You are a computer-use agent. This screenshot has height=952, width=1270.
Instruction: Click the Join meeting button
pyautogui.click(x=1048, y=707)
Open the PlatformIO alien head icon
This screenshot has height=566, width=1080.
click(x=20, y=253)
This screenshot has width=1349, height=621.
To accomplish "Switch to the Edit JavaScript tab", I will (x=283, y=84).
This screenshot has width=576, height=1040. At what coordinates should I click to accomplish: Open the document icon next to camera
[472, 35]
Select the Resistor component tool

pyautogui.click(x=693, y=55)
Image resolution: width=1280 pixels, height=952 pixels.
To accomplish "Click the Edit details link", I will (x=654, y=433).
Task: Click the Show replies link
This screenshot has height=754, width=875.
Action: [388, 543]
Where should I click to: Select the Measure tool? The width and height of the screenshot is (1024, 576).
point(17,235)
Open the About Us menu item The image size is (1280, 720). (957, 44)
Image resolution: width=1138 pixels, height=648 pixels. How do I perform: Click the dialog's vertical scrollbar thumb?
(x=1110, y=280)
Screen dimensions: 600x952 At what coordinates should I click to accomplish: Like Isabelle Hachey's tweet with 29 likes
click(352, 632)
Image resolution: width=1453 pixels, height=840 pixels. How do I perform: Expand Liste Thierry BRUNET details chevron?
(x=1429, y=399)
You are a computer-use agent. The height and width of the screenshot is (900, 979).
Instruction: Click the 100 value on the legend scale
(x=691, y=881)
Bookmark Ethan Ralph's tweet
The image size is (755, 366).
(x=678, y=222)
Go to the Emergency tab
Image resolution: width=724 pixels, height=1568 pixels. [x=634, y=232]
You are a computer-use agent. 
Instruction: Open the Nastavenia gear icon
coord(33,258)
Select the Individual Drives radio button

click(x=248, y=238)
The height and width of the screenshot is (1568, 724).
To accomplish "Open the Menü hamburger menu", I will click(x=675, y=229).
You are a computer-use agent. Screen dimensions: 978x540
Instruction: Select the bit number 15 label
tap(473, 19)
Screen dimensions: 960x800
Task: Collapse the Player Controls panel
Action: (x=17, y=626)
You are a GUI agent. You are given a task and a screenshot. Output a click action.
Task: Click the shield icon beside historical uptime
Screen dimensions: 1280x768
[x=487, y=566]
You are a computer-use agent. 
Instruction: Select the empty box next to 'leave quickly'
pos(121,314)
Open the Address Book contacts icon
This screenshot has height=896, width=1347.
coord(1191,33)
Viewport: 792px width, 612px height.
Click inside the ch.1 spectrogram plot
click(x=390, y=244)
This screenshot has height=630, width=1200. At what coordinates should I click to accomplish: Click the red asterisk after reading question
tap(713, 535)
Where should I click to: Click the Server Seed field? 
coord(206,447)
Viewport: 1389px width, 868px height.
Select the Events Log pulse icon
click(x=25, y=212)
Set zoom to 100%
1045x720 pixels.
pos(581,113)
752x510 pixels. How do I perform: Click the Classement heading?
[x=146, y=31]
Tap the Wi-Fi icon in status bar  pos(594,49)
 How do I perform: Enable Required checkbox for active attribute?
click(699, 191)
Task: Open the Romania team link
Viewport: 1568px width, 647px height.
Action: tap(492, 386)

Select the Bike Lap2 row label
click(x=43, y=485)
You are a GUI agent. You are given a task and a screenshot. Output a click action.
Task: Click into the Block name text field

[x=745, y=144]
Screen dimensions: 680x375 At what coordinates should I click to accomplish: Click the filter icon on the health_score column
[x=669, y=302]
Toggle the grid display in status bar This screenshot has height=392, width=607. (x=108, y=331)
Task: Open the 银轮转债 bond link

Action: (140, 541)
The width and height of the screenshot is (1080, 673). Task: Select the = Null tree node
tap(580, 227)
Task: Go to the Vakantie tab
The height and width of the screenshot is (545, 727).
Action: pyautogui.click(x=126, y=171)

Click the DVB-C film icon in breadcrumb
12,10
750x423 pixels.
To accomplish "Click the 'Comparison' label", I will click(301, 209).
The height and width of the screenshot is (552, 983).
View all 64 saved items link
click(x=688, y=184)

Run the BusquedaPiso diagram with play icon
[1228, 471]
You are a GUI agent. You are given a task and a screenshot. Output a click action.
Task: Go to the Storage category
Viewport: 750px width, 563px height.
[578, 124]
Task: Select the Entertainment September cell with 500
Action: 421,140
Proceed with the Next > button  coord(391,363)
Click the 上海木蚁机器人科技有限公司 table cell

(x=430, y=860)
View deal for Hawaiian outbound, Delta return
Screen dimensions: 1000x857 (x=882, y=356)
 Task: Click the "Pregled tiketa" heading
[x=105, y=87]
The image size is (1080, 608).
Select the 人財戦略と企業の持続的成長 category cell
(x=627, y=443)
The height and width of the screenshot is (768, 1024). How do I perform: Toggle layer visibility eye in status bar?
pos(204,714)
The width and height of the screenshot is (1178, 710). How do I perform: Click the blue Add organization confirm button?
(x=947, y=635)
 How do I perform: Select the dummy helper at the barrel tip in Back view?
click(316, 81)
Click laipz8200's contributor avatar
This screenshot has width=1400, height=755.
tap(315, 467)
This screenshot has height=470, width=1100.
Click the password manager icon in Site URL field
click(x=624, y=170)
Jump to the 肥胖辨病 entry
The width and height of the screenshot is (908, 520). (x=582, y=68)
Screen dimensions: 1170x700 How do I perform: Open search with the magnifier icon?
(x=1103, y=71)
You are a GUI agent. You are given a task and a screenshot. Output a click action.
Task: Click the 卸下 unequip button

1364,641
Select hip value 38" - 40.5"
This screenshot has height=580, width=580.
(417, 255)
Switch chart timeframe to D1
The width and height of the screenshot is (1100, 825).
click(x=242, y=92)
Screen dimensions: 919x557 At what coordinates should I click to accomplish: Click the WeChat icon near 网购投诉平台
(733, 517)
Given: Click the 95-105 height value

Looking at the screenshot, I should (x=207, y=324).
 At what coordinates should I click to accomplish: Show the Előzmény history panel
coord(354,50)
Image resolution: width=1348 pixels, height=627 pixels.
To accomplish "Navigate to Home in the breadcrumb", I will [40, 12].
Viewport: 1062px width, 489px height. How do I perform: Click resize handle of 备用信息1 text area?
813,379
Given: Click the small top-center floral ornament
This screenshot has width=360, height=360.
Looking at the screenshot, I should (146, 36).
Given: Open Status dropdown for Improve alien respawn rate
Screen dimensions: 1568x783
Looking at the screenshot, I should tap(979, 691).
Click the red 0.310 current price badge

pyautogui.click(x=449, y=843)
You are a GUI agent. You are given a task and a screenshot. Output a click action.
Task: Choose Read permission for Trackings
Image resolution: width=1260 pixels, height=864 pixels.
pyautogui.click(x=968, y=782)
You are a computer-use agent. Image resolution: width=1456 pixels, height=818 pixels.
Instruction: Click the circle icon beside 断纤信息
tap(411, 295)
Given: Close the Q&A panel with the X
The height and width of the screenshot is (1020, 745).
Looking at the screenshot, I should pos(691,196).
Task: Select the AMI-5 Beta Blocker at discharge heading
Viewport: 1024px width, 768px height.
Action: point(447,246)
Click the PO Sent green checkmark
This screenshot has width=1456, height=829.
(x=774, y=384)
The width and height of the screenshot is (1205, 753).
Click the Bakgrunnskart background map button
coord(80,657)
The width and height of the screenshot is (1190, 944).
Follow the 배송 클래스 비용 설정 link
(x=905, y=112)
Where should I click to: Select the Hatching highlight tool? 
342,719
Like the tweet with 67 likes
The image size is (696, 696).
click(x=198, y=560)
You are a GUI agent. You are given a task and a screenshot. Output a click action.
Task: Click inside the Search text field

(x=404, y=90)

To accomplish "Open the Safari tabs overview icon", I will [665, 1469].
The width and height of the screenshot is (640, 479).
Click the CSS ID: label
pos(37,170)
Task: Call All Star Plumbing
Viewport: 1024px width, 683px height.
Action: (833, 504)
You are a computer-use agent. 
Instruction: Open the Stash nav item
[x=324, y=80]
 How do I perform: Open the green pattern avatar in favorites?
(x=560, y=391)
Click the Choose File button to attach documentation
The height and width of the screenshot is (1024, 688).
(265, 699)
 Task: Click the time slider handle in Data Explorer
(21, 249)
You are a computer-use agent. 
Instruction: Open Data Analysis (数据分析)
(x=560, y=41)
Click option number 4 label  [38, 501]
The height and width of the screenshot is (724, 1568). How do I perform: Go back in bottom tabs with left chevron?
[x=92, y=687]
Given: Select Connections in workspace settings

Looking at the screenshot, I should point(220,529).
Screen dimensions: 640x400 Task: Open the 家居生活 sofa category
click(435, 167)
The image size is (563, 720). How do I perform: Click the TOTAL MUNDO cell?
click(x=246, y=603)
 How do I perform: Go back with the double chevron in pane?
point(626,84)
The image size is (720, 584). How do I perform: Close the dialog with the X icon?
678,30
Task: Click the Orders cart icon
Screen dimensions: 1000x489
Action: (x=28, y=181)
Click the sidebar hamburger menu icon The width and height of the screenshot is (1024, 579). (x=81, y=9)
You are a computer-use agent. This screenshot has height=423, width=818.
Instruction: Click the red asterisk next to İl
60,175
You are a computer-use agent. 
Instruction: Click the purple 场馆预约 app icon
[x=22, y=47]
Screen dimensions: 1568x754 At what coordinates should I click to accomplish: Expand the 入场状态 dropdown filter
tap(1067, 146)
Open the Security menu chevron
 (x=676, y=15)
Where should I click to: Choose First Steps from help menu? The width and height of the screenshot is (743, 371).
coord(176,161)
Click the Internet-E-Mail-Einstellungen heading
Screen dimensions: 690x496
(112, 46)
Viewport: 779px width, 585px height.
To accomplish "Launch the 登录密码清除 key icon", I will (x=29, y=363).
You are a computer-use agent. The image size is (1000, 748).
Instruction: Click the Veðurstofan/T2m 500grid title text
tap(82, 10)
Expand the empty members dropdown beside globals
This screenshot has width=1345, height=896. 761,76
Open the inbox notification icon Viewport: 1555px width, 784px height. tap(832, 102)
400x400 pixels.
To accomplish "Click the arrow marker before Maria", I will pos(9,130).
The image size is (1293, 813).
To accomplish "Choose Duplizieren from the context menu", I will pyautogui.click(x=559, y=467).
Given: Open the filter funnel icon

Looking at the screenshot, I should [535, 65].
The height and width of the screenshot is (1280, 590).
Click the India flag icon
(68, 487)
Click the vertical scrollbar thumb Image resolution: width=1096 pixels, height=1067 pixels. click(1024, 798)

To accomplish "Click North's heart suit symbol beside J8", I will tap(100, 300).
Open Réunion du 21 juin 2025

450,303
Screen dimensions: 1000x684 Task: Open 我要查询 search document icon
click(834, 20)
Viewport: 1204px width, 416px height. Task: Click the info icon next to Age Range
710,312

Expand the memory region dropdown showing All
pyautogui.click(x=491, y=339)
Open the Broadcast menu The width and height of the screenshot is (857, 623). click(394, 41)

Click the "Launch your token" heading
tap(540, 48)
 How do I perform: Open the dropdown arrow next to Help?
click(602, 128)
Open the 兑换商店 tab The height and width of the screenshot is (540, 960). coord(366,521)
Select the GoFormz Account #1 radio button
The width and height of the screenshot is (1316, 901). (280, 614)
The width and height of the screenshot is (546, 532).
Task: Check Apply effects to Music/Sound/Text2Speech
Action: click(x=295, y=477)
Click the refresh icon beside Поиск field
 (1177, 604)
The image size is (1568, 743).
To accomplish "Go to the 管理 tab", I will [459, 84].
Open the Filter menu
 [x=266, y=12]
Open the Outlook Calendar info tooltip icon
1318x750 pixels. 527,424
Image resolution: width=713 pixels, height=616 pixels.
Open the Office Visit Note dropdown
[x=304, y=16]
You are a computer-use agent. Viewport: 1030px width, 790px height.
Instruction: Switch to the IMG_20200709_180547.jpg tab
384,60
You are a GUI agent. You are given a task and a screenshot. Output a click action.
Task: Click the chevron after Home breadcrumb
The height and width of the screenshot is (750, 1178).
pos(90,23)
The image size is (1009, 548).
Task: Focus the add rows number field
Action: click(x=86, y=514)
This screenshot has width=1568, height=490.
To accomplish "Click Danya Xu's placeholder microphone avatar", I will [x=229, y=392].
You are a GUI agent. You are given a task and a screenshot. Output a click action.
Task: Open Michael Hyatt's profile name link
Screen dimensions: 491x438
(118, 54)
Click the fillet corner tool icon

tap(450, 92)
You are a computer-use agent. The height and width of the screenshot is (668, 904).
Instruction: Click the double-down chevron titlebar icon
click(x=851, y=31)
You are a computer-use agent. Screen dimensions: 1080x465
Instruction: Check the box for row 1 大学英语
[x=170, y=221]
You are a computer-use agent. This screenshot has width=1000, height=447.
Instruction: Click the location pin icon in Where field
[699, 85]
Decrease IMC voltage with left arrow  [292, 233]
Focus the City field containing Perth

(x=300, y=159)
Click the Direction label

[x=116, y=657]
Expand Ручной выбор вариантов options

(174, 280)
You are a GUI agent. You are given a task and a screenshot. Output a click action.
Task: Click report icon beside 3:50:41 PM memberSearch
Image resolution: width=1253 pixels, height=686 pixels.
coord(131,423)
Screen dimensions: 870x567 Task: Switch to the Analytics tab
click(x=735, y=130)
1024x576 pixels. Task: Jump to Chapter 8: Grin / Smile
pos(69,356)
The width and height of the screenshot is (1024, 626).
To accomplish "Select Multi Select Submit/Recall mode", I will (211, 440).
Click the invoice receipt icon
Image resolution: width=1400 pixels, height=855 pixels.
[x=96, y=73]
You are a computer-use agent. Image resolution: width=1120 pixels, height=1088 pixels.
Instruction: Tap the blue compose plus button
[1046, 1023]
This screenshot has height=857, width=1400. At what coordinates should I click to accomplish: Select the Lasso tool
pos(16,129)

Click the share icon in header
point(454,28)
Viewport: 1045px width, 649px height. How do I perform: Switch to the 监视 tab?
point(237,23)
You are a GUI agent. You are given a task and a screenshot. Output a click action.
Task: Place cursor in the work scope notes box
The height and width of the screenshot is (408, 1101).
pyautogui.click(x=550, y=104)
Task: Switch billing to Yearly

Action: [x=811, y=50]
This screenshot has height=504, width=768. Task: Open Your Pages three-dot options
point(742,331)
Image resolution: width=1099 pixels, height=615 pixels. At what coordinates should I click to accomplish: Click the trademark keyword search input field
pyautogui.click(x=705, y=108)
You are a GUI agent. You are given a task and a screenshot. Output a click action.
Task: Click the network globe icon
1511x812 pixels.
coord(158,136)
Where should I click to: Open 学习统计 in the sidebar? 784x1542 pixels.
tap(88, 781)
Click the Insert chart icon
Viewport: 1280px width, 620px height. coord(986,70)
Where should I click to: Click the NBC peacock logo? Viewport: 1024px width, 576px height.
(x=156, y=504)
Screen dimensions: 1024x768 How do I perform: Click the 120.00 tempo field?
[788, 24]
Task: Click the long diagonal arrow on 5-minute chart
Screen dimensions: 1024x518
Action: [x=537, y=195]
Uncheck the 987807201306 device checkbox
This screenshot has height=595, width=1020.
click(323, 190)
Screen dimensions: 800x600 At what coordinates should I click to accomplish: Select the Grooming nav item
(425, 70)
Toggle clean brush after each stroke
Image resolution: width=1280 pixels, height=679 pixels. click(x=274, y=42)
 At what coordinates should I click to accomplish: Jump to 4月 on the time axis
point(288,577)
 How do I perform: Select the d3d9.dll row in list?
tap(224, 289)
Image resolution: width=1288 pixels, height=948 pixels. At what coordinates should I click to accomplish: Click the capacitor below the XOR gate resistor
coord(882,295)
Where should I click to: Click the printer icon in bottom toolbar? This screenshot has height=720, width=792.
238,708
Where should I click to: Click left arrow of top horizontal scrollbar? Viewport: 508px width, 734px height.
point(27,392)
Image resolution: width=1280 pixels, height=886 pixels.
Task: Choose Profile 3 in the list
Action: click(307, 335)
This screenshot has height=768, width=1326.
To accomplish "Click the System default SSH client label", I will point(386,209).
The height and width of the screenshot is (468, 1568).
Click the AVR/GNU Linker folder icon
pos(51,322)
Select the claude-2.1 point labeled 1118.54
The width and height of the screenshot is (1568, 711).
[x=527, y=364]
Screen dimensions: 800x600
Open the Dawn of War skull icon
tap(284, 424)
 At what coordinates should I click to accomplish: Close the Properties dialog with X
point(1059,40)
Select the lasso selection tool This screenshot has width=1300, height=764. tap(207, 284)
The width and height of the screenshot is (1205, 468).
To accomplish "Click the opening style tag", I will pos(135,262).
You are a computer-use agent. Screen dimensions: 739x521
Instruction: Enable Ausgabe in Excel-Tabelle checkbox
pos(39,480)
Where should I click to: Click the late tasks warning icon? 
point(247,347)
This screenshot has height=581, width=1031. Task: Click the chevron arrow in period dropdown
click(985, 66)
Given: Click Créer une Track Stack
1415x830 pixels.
------------------------------
- [Task description]:
Please reproduce exactly the lines above, beginning with the first and ending with the line that contains "is (900, 979).", and include nothing outside that range.

- [Result for this exercise]:
You are a computer-use agent. This screenshot has height=952, width=1270.
Instruction: Click the Join meeting button
pyautogui.click(x=1048, y=707)
Open the PlatformIO alien head icon
This screenshot has height=566, width=1080.
click(x=20, y=253)
This screenshot has width=1349, height=621.
To accomplish "Switch to the Edit JavaScript tab", I will (x=283, y=84).
This screenshot has width=576, height=1040. At what coordinates should I click to accomplish: Open the document icon next to camera
[472, 35]
Select the Resistor component tool

pyautogui.click(x=693, y=55)
Image resolution: width=1280 pixels, height=952 pixels.
To accomplish "Click the Edit details link", I will (x=654, y=433).
Task: Click the Show replies link
This screenshot has height=754, width=875.
Action: [388, 543]
Where should I click to: Select the Measure tool? The width and height of the screenshot is (1024, 576).
point(17,235)
Open the About Us menu item The image size is (1280, 720). (957, 44)
Image resolution: width=1138 pixels, height=648 pixels. How do I perform: Click the dialog's vertical scrollbar thumb?
(x=1110, y=280)
Screen dimensions: 600x952 At what coordinates should I click to accomplish: Like Isabelle Hachey's tweet with 29 likes
click(352, 632)
Image resolution: width=1453 pixels, height=840 pixels. How do I perform: Expand Liste Thierry BRUNET details chevron?
(x=1429, y=399)
You are a computer-use agent. The height and width of the screenshot is (900, 979).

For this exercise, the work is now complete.